- Work to complete -
Pull every line that holds the word "computer" from the entries.

- Dataset records -
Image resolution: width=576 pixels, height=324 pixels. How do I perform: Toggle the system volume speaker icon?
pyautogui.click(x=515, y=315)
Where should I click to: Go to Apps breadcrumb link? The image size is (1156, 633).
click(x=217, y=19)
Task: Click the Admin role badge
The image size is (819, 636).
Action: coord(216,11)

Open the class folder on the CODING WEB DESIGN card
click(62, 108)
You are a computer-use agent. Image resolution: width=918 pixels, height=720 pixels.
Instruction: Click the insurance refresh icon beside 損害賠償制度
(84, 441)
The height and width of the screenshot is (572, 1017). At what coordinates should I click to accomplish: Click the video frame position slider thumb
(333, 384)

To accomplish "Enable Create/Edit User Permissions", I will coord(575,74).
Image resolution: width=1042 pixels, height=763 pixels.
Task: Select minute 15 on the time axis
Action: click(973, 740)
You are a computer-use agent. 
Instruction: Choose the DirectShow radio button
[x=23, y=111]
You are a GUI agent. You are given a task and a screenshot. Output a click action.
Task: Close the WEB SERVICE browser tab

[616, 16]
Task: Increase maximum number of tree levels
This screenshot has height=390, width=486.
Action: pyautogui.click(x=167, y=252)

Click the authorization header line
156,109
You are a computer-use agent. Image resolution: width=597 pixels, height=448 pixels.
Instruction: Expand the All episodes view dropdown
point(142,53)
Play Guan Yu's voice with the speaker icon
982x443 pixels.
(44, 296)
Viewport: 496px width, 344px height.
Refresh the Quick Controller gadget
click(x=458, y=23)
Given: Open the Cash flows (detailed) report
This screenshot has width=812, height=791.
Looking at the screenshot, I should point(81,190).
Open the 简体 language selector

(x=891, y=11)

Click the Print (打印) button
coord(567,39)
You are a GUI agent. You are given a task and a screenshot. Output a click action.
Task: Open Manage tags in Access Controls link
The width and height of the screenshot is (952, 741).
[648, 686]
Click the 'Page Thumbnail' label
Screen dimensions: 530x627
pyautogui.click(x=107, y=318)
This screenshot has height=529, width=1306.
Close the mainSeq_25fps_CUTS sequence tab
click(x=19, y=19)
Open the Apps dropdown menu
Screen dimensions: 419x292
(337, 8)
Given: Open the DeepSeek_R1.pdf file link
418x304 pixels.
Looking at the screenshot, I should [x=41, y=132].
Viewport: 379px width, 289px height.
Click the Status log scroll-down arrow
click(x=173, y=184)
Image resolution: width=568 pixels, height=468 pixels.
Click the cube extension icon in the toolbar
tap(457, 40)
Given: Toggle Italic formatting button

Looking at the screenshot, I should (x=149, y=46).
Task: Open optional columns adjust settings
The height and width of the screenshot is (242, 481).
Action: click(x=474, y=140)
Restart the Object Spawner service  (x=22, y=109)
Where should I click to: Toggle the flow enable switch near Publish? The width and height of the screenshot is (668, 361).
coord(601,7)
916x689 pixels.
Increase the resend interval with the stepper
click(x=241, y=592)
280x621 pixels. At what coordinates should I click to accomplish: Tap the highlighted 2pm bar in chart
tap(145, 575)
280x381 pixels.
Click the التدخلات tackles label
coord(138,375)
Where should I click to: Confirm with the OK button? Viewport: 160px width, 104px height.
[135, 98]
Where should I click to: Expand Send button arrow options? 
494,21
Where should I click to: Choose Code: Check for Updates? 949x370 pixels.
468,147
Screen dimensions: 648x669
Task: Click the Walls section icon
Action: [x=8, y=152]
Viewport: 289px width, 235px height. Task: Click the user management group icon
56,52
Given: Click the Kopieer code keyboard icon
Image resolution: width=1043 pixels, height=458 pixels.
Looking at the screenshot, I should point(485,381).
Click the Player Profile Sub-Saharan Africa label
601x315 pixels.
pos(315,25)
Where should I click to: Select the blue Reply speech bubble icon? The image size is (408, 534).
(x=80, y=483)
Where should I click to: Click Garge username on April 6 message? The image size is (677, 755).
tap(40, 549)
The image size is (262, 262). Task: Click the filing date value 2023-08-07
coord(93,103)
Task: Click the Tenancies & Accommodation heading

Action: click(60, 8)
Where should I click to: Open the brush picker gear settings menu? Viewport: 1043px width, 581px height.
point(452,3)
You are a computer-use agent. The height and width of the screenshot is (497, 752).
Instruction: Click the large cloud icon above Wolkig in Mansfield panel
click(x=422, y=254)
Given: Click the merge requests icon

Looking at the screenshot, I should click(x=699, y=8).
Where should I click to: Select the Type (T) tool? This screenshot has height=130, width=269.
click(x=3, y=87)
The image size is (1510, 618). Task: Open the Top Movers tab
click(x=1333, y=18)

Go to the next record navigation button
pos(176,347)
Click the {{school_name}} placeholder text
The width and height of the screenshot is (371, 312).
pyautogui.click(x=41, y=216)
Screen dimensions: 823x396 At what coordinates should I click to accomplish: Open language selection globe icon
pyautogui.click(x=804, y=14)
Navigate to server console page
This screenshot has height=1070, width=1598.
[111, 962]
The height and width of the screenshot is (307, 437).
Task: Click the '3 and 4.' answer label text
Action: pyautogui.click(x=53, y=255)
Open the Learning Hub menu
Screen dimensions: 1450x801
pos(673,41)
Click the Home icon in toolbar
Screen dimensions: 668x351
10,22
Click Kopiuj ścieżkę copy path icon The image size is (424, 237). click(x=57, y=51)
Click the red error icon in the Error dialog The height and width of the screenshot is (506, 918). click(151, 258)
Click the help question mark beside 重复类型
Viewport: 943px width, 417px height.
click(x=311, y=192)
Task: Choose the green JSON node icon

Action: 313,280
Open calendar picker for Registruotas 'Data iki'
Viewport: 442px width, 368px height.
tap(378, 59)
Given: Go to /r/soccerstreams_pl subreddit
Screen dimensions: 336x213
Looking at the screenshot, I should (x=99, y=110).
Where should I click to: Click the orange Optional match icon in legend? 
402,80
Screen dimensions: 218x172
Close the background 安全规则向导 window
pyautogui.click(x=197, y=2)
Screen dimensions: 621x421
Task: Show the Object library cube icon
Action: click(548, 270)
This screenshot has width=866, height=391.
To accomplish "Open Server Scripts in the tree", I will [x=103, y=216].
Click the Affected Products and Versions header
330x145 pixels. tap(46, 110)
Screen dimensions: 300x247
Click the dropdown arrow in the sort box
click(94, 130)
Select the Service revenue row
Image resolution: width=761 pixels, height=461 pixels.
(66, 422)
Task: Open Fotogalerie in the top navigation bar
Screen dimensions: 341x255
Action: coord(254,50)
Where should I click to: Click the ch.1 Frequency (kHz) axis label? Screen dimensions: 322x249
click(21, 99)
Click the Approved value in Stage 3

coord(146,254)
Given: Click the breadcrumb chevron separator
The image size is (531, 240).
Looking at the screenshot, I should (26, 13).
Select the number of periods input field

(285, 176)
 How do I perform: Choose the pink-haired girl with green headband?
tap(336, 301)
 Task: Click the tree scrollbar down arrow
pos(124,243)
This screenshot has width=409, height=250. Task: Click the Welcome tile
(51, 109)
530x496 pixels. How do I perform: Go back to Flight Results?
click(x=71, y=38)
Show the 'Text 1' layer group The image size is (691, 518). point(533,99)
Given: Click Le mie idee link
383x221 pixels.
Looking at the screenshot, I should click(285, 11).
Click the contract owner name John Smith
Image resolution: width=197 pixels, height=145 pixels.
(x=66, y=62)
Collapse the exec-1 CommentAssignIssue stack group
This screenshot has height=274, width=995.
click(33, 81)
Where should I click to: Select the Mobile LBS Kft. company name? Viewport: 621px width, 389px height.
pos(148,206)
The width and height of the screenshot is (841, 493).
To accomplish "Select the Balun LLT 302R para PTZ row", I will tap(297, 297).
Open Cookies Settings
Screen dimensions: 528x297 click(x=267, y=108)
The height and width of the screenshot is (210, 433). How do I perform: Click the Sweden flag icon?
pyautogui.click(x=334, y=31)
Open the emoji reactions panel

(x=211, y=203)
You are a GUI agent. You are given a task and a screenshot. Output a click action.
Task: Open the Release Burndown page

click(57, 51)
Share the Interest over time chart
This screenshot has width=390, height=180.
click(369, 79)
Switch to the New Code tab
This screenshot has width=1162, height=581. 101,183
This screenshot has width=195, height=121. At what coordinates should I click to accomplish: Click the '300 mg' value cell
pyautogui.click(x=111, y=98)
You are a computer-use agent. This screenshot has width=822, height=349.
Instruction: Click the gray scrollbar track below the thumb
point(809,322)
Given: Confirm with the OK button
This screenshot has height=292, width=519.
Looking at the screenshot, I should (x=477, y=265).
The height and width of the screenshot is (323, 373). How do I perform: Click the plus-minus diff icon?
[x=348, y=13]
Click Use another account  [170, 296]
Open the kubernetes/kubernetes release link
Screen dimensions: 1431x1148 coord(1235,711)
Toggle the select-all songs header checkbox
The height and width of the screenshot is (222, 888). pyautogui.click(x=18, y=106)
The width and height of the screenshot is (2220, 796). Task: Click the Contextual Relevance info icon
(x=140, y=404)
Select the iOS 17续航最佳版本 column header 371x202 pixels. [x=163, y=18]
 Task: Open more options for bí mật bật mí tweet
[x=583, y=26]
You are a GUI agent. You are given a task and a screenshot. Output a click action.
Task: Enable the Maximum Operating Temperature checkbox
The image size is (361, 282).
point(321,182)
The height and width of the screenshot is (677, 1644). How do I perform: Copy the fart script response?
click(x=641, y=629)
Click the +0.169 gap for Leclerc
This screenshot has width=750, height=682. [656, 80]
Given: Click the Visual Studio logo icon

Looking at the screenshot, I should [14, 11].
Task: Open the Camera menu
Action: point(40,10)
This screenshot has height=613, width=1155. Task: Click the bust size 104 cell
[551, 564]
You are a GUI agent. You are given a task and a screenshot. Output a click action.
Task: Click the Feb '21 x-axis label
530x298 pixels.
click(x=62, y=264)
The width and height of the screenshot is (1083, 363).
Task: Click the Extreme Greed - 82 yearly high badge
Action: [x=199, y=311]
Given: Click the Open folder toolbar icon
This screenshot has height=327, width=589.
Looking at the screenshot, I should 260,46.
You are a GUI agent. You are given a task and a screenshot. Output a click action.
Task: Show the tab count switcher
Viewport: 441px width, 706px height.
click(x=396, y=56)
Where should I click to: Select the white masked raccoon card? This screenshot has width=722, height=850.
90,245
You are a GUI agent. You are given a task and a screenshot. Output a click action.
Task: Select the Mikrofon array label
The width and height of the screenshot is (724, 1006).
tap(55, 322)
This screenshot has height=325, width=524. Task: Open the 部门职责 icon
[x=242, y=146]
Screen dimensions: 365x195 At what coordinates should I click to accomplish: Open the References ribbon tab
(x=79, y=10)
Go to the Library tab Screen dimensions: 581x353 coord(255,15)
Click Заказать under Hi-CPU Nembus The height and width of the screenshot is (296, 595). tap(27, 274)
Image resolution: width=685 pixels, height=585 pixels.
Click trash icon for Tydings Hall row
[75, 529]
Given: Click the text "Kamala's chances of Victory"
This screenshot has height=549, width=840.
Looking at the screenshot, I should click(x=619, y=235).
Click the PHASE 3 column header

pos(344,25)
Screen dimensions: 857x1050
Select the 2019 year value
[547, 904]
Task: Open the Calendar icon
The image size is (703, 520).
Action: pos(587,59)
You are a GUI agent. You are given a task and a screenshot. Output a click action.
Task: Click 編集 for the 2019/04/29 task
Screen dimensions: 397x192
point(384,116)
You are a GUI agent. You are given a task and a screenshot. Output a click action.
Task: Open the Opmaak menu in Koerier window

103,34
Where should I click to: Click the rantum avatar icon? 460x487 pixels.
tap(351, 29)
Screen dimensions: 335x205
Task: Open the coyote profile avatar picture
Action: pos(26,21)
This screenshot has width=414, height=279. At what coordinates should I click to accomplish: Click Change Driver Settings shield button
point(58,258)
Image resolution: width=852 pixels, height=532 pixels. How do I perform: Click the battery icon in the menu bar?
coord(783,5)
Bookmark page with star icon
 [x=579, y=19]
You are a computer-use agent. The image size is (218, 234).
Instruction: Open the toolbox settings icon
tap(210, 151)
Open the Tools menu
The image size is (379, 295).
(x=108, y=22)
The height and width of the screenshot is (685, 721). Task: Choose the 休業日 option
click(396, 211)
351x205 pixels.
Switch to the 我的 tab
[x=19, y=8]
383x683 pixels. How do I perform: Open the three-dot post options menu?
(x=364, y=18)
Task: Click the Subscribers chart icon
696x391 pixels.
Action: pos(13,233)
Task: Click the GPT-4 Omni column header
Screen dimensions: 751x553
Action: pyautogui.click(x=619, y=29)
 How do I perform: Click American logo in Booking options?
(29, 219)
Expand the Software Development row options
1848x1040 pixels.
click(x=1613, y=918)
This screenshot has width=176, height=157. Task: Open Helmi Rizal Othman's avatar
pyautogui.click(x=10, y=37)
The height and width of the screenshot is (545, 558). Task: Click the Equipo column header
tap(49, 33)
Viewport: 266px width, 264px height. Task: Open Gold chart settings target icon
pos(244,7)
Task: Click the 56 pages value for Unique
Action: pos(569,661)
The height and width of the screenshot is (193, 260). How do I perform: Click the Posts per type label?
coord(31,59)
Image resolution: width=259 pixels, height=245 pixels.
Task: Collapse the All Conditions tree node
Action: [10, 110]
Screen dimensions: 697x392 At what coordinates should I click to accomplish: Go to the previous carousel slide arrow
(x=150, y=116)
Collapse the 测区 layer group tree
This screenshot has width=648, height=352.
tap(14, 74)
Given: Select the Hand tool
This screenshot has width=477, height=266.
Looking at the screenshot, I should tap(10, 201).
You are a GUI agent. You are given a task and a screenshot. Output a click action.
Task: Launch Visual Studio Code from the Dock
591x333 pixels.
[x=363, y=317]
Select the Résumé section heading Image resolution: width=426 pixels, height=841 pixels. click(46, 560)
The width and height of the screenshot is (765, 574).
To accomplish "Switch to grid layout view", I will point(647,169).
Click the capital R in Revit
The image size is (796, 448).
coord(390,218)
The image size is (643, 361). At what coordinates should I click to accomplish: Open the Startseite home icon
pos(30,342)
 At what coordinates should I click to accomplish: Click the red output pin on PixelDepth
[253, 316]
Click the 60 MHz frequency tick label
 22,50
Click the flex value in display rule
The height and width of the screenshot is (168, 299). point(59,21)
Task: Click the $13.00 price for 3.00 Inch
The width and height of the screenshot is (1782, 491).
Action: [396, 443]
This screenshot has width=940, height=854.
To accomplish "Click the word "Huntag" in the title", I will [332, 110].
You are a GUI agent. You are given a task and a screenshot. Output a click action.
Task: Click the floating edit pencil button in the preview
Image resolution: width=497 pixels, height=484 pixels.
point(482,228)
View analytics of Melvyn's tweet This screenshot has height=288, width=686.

- Output -
You are a computer-use agent. Image resolution: width=918 pixels, height=720 pixels.
You are a computer-use agent. 
You are a computer-use agent. Image resolution: width=597 pixels, height=448 pixels.
You are a computer-use agent. The height and width of the screenshot is (497, 752).
You are a computer-use agent. This screenshot has width=822, height=349.
You are a computer-use agent. The image size is (218, 234).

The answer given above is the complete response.